■ **ASSIGNMENT**: Among the lines below, restate word for word only those from the line with "[Pinterest] (73, 311)" through the line with "Water Explorer (121, 567)", with both end lines kept.

[Dataset entries]
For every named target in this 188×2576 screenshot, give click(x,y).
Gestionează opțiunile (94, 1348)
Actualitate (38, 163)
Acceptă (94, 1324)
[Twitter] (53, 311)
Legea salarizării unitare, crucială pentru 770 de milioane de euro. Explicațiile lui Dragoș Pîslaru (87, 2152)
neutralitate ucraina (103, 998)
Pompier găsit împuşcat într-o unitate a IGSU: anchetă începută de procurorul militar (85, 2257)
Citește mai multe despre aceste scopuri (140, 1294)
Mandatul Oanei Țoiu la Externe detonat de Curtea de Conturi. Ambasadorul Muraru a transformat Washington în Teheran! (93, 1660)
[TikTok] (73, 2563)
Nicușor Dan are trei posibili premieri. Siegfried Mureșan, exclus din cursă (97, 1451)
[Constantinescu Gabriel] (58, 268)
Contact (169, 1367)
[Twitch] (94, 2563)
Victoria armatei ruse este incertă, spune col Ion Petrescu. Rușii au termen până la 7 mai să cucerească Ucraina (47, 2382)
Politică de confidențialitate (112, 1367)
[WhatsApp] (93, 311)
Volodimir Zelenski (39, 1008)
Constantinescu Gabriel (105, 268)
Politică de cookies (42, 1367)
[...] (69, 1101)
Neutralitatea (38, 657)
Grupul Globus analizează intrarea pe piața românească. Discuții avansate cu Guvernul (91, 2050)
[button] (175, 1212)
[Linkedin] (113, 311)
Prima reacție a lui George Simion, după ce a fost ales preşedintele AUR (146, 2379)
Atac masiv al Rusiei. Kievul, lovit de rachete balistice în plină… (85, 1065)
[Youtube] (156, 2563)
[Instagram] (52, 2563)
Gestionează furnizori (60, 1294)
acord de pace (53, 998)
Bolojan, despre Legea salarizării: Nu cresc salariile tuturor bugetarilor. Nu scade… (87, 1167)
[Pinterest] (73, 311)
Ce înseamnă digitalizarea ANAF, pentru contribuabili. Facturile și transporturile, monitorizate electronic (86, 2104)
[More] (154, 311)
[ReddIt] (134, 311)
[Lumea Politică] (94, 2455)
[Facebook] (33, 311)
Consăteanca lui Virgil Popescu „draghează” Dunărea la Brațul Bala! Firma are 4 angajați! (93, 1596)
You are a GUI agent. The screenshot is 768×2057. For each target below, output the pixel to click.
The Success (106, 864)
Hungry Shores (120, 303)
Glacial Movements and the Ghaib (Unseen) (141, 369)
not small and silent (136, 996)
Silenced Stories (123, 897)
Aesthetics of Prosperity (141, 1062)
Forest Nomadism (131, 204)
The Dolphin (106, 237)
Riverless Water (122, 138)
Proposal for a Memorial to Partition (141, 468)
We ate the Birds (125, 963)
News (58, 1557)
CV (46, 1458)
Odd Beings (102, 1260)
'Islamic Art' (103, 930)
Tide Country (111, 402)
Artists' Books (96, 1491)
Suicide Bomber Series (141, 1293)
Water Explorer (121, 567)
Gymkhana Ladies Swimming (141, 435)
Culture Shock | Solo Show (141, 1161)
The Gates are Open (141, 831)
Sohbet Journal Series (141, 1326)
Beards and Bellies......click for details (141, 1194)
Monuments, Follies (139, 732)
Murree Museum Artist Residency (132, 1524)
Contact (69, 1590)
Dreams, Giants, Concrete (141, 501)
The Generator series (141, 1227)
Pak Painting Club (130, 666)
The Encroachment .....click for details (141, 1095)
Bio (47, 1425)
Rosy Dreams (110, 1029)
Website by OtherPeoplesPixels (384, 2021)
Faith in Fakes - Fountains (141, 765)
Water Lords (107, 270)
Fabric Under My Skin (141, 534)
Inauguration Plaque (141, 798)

■ **FINISHED EXERCISE**:
[Pinterest] (73, 311)
Ce înseamnă digitalizarea ANAF, pentru contribuabili. Facturile și transporturile, monitorizate electronic (86, 2104)
[More] (154, 311)
[ReddIt] (134, 311)
[Lumea Politică] (94, 2455)
[Facebook] (33, 311)
Consăteanca lui Virgil Popescu „draghează” Dunărea la Brațul Bala! Firma are 4 angajați! (93, 1596)
You are a GUI agent. The screenshot is 768×2057. For each target below, output the pixel to click.
The Success (106, 864)
Hungry Shores (120, 303)
Glacial Movements and the Ghaib (Unseen) (141, 369)
not small and silent (136, 996)
Silenced Stories (123, 897)
Aesthetics of Prosperity (141, 1062)
Forest Nomadism (131, 204)
The Dolphin (106, 237)
Riverless Water (122, 138)
Proposal for a Memorial to Partition (141, 468)
We ate the Birds (125, 963)
News (58, 1557)
CV (46, 1458)
Odd Beings (102, 1260)
'Islamic Art' (103, 930)
Tide Country (111, 402)
Artists' Books (96, 1491)
Suicide Bomber Series (141, 1293)
Water Explorer (121, 567)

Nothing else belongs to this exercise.